Warning: mysql_fetch_array() expects parameter 1 to be resource... - why?

Question

Consider the following code:

<?php

$db_error='Establishing a Database Connection Error';
$localhost='localhost';
$db_user='root';
$db_name='uploader_db';
$db_pass='';
$db_connect=mysql_connect($localhost,$db_user,$db_pass) or die($db_error);
  mysql_select_db($db_name) or die($db_error);
 $result="SELECT 'user','pass','name','email' FROM 'config' ORDER BY 'name'";
 $sql_result=mysql_fetch_array($result,MYSQL_BOTH);

 echo $sql_count=count($sql_result['name']);
?>

I am receiving the following error:

error : Warning: mysql_fetch_array() expects parameter 1 to be resource, string given in C:\xampp\htdocs\Project1\config.php on line 20 0

How can I resolve this issue?

Answer 1

You have not assigned three things properly in the code

1) mysql_select_db($db_name) : Here you need to pass $db_connect

2) Query is not executed : $result=mysql_query($sql_fetch) or die("Error: ".mysql_error());

3)query result needs to be passed to mysql_fetch_array()

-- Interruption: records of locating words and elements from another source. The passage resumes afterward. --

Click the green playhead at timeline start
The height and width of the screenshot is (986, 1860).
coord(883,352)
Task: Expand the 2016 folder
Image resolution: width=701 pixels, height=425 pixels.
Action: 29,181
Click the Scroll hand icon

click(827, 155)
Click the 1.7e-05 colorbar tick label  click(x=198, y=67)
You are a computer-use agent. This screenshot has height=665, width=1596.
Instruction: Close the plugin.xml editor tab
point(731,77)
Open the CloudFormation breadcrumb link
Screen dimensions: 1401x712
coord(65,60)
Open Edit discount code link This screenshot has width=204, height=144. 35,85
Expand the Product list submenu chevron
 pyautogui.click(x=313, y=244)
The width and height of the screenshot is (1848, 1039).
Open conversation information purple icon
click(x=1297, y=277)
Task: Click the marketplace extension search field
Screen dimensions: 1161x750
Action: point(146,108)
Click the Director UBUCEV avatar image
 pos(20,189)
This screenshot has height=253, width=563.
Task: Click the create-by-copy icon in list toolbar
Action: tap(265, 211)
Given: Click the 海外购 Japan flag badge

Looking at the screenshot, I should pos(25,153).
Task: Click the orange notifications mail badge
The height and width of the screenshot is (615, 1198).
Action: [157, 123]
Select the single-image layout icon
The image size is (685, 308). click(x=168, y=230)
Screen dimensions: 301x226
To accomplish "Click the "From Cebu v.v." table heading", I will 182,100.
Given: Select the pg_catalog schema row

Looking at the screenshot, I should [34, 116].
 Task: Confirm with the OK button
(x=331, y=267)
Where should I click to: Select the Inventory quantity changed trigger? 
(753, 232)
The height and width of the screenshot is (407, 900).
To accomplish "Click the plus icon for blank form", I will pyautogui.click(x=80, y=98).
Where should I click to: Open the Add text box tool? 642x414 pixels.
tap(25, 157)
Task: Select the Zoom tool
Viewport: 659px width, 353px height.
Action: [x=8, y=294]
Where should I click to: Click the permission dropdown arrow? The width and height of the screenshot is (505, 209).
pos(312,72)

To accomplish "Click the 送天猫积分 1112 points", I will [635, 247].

Below is the updated code with above changes

$db_error='Establishing a Database Connection Error';

$localhost='localhost';

$db_user='root';

$db_name='uploader_db';

$db_pass='';

$db_connect=mysql_connect($localhost,$db_user,$db_pass) or die($db_error);

mysql_select_db($db_name,$db_connect) or die($db_error);

$sql_fetch="SELECT 'user','pass','name','email' FROM 'config' ORDER BY 'name'";

 $result=mysql_query($sql_fetch) or die("Error: ".mysql_error());

 $sql_result=mysql_fetch_array($result);

 echo $sql_count=count($sql_result['name']);